To Search or Not to Search

About a week and half ago, while searching for I have no idea what, someone where I work came across a document or two that contained sensitive personal information. They should not have found this information, yet there it was. They were using a tool we have called Goldfire Researcher, a very powerful semantic search engine developed and sold by Invention Machine. The discovery precipitated an order from our IP Attorney to immediately remove access to all the databases generated from our huge share drive. This occurred almost on the same day I had another of Invention Machine’s products, Goldfire Innovator, installed on my machine and a couple of days before I was to receive training on its use. Needless to say, the training became exceedingly difficult as there was nothing to use for research; at least nothing internally.

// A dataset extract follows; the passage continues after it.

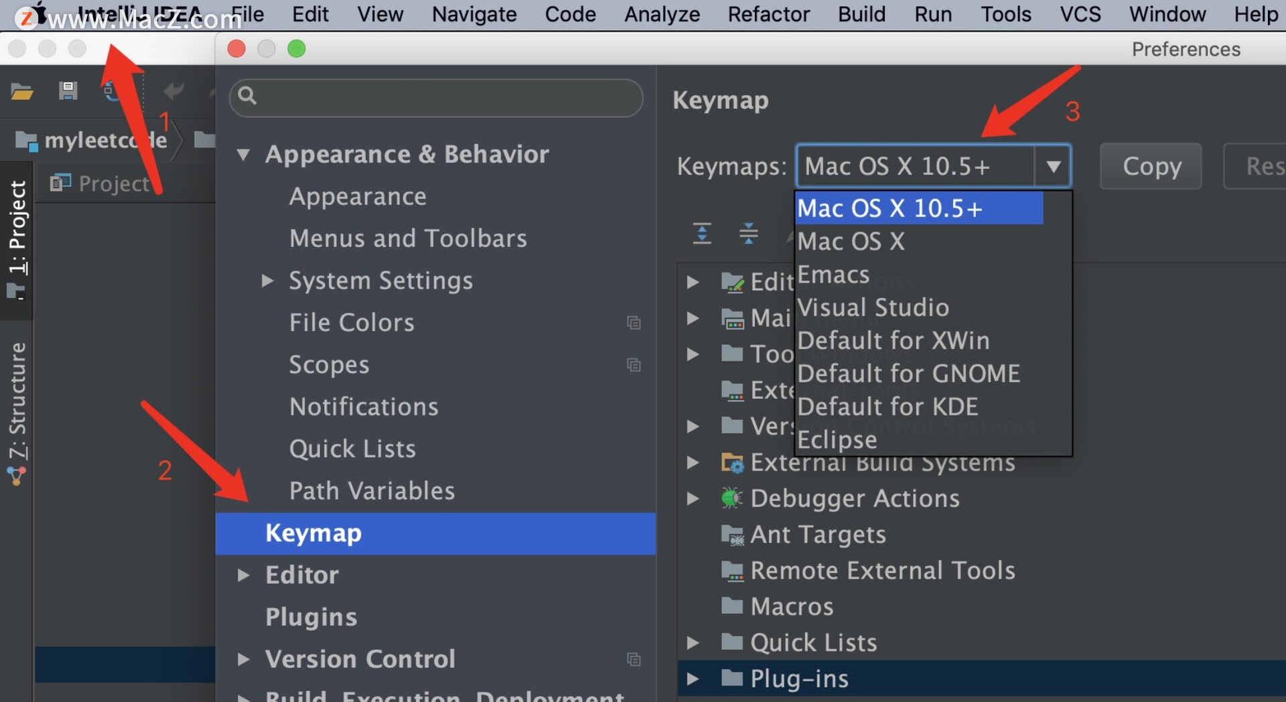This screenshot has height=702, width=1286.
Task: Open the Refactor menu
Action: (768, 14)
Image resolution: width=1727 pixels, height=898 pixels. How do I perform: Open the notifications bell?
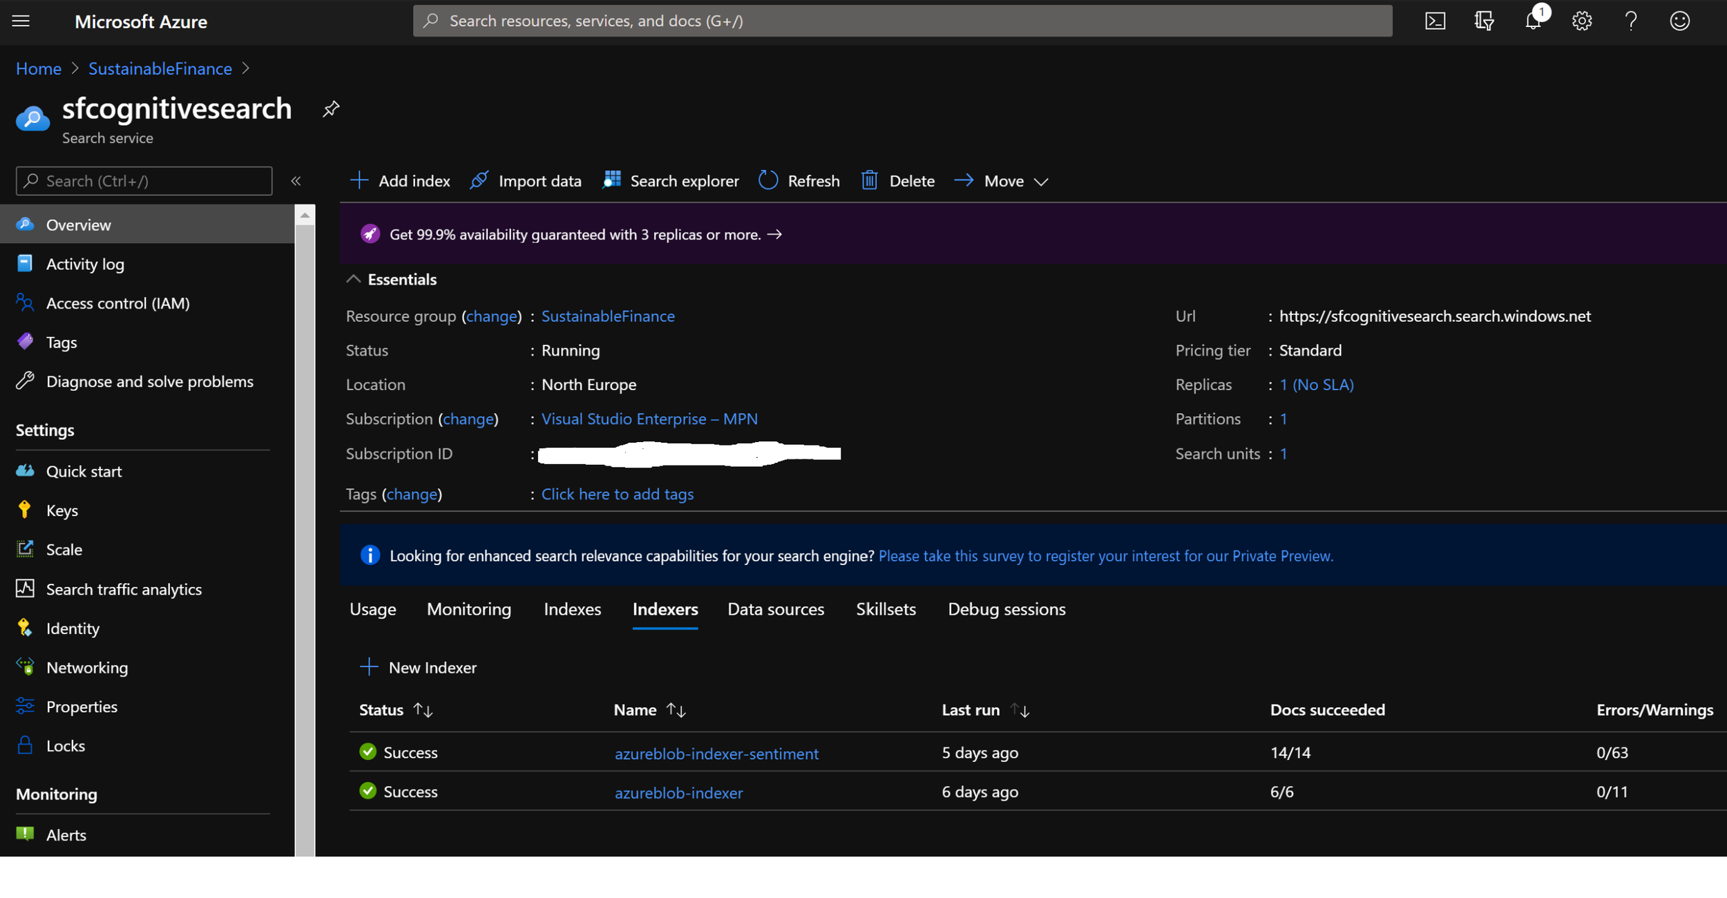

Today we are to meet with two of our lawyers and decide how to proceed. I don’t believe anyone thinks it is in the best interests of the company to not be able to search our own data for useful information in either performing our daily work, or in our innovation initiatives. I understand the position of the lawyers. Being one myself (though that is not my position where I work), I appreciate the need to protect the privacy of our employees and the information that was found should not have been where it was. We need to put a process in place that allows access, yet protects all kinds of sensitive information. It will be interesting to see just what we come up with.

I should point out this is not a shortcoming of the tool(s) that Invention Machine provides. Rather it is, in some ways, a fortunate side-effect of the power of the tool(s) that we have surfaced areas where others have not been adhering to the procedures we already have in place for protecting this kind of information. I am hopeful we will find a way out of this quandary soon and will be better organized with respect to all our data as a result.